The Walia ibex lives in very steep, rocky cliff areas between 2500 and 4500 m high. Their habitats are mountain forests, subalpine grasslands, and scrub. They are grazers. Their diets include bushes, herbs, lichens, shrubs, grasses, and creepers. They often stand on their hind legs to get to young shoots of giant heath. Walia ibex are most active in the morning and evening and will rest in the sun on rock ledges. Males live in bachelor groups and females live in groups with their offspring. Mating season is at the summit from March to May. Males compete for females by ramming their horns with amazing force. Gestation periods last 150–165 days. They reach sexual maturity at one year of age.

== Threats ==
This species is found only in the northern mountains of Ethiopia. Once widespread in the Simien Mountains, the numbers dropped during the 20th century. Only 200–250 animals were surviving in 1994–1996, but recently the population has somewhat increased to about 500 individuals in 2004. Habitat loss and hunting are major threats to the species. The encroaching settlement, livestock grazing, and cultivation are also big problems.
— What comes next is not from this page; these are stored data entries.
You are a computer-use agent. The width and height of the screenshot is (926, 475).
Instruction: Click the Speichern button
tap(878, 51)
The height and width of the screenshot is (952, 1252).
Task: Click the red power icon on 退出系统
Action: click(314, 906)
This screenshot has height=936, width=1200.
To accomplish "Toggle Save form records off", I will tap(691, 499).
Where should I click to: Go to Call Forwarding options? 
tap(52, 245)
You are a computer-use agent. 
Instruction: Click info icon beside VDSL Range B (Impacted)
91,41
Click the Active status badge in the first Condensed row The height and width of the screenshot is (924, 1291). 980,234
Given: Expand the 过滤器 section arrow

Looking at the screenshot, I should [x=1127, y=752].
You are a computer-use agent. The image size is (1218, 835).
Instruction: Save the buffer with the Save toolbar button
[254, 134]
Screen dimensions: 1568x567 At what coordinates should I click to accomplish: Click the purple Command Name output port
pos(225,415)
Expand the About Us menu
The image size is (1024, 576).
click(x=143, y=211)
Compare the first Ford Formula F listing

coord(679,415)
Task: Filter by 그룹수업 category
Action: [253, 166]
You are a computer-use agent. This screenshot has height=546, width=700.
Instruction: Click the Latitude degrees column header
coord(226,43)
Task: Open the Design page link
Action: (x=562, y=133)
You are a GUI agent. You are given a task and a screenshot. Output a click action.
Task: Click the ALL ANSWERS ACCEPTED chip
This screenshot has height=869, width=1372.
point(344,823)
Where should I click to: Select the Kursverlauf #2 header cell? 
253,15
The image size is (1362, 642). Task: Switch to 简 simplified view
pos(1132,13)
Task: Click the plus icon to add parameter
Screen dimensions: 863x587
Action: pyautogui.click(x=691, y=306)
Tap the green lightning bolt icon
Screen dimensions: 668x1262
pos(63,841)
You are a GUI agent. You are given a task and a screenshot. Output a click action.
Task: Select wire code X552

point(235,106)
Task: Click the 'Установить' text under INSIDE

Road construction is also fragmenting their habitat. The pressure and competition for natural resources have seen a constant increase in the past decades. Not only from livestock but also human agriculture and needs. This increase has affected the rate of interbreeding, survival, and expansion of the population. This impact has seen the endangerment level continue to rise and fewer and fewer resources are available for the native species to sustain their presence (Alemayehu et al, 2011). The most important stronghold for their survival is now the 13,600 ha sized Semien National Park which was established in 1969. The Walia ibex is considered to be vulnerable by the IUCN and needs further conservation measures to survive. Since no captive population is kept anywhere in the world, the IUCN recommends capturing a few individuals to form the nucleus of a captive breeding group.